::: Given data

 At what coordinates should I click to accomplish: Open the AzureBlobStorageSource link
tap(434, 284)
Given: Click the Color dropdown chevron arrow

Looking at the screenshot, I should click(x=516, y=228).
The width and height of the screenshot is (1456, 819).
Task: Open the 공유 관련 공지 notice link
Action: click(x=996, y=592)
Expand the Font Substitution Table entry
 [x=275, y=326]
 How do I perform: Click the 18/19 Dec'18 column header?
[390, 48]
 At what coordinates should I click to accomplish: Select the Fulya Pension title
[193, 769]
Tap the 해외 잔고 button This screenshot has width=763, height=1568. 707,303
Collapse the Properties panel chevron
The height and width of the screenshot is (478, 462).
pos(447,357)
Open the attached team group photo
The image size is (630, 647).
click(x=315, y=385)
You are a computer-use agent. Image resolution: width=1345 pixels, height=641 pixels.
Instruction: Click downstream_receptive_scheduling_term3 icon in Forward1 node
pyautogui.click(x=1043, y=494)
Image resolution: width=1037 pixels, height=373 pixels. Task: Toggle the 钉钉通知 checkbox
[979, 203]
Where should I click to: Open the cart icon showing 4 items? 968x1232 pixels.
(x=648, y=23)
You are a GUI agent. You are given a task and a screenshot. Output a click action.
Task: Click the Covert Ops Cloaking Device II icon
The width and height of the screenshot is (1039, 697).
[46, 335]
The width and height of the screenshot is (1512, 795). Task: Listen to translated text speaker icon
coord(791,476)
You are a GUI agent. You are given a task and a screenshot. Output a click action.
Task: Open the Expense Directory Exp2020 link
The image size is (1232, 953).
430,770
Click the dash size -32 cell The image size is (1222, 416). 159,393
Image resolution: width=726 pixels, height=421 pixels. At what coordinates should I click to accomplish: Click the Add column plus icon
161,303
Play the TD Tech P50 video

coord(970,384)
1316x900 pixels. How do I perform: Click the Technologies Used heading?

::::::

• [What is being asked]
Convert all the records above into a JSON list of strings, one string per line, leaving out blank lines.

• [Result]
[
  " At what coordinates should I click to accomplish: Open the AzureBlobStorageSource link",
  "tap(434, 284)",
  "Given: Click the Color dropdown chevron arrow",
  "Looking at the screenshot, I should click(x=516, y=228).",
  "The width and height of the screenshot is (1456, 819).",
  "Task: Open the 공유 관련 공지 notice link",
  "Action: click(x=996, y=592)",
  "Expand the Font Substitution Table entry",
  " [x=275, y=326]",
  " How do I perform: Click the 18/19 Dec'18 column header?",
  "[390, 48]",
  " At what coordinates should I click to accomplish: Select the Fulya Pension title",
  "[193, 769]",
  "Tap the 해외 잔고 button This screenshot has width=763, height=1568. 707,303",
  "Collapse the Properties panel chevron",
  "The height and width of the screenshot is (478, 462).",
  "pos(447,357)",
  "Open the attached team group photo",
  "The image size is (630, 647).",
  "click(x=315, y=385)",
  "You are a computer-use agent. Image resolution: width=1345 pixels, height=641 pixels.",
  "Instruction: Click downstream_receptive_scheduling_term3 icon in Forward1 node",
  "pyautogui.click(x=1043, y=494)",
  "Image resolution: width=1037 pixels, height=373 pixels. Task: Toggle the 钉钉通知 checkbox",
  "[979, 203]",
  "Where should I click to: Open the cart icon showing 4 items? 968x1232 pixels.",
  "(x=648, y=23)",
  "You are a GUI agent. You are given a task and a screenshot. Output a click action.",
  "Task: Click the Covert Ops Cloaking Device II icon",
  "The width and height of the screenshot is (1039, 697).",
  "[46, 335]",
  "The width and height of the screenshot is (1512, 795). Task: Listen to translated text speaker icon",
  "coord(791,476)",
  "You are a GUI agent. You are given a task and a screenshot. Output a click action.",
  "Task: Open the Expense Directory Exp2020 link",
  "The image size is (1232, 953).",
  "430,770",
  "Click the dash size -32 cell The image size is (1222, 416). 159,393",
  "Image resolution: width=726 pixels, height=421 pixels. At what coordinates should I click to accomplish: Click the Add column plus icon",
  "161,303",
  "Play the TD Tech P50 video",
  "coord(970,384)",
  "1316x900 pixels. How do I perform: Click the Technologies Used heading?"
]